I'm a native upstate New Yorker, something very different from those 
from that downstate city that bears the same name as our state. Native 
in the sense that I was born here, not that I'm a "Native-American." 
(Something many of us think is one of our problems - far too many 
hyphenated Americans.) I am a farmer by trade.

The US is a strange place that often makes little sense. We drive on the 
parkway, and park on the driveway, and we are arrogant enough to call 
ourselves "Americans," as if the US was the only country on the two 
continents. (Yes, I'm as guilty of that as the next guy. All part of the 
culture.) We have several dialects, each with its own spellings of 
certain words, and sometimes those from one part of the country have a 
hard time understanding those from another. And add to that all the 
words we've integrated from languages from all over the world - our 
infamous "melting-pot" at work - and you get a hopeless mess.
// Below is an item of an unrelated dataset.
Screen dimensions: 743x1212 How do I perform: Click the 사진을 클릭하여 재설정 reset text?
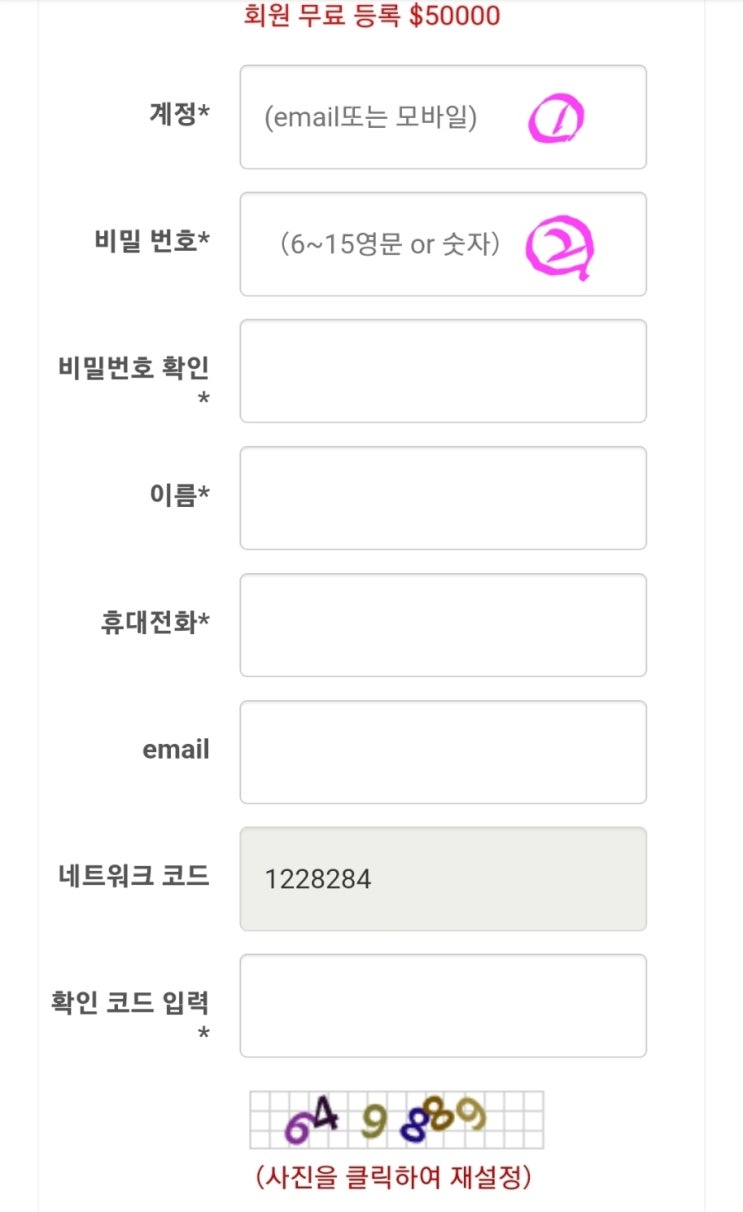393,1177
But it's 
our mess, and we like it that way.

BTW Anne, sorry, but to my ears "thoil" sounds like something someone 
with a lisp would say when describing a planting medium.

> T
>> As they say in NY, put out or get out. The British translation for
>> that would be: get down from your high horse and help out or just
>> go away.
>
> OR "Put up, or shut up" :-)
>
I don't remember hearing Max's version in Upstate New York. The high 
horse variation is older usage (My grandmother favored it. Oops. Sorry. 
*favoured* it.), and Anne's version is the most common here. Another 
version is "Put your money where your mouth is."
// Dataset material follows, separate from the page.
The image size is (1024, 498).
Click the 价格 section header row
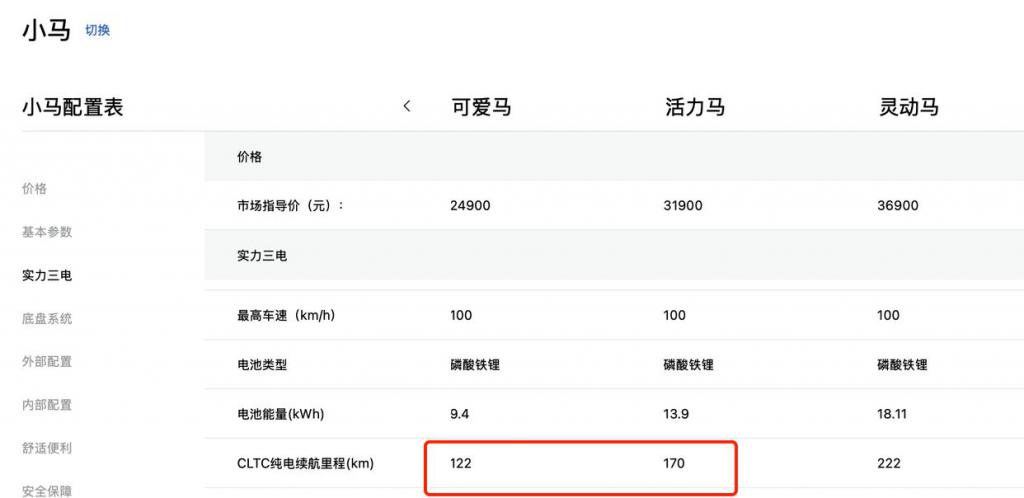614,157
>> So please, you are welcome to join the Mageia team and provide an
>> en_GB translation for what is missing. You are welcome to sit in
>> silent defiance and nurse your stubbornness. But this, this
>> angst-driven tirade? This is not welcome at all. It only generates
>> more angst.
>
> After a bad start, just relax.  You will be welcomed if you do give
> your effort.
>
> Anne
>
Lord knows I can't speak for all Americans, but for my own part I could 
easily adapt if British were the default language, rather than American. 
I have traveled to Canada and have cruised through web sites that used 
British spelling, and have felt no offense (Oops again. *offence,* isn't 
it?) at seeing it. If it will help international relations, I'm more 
than willing to exist with spellings that look odd to me. After a while, 
I doubt they'd still look so odd.

Heck, you can use Cockney if you want. Sounds like fun.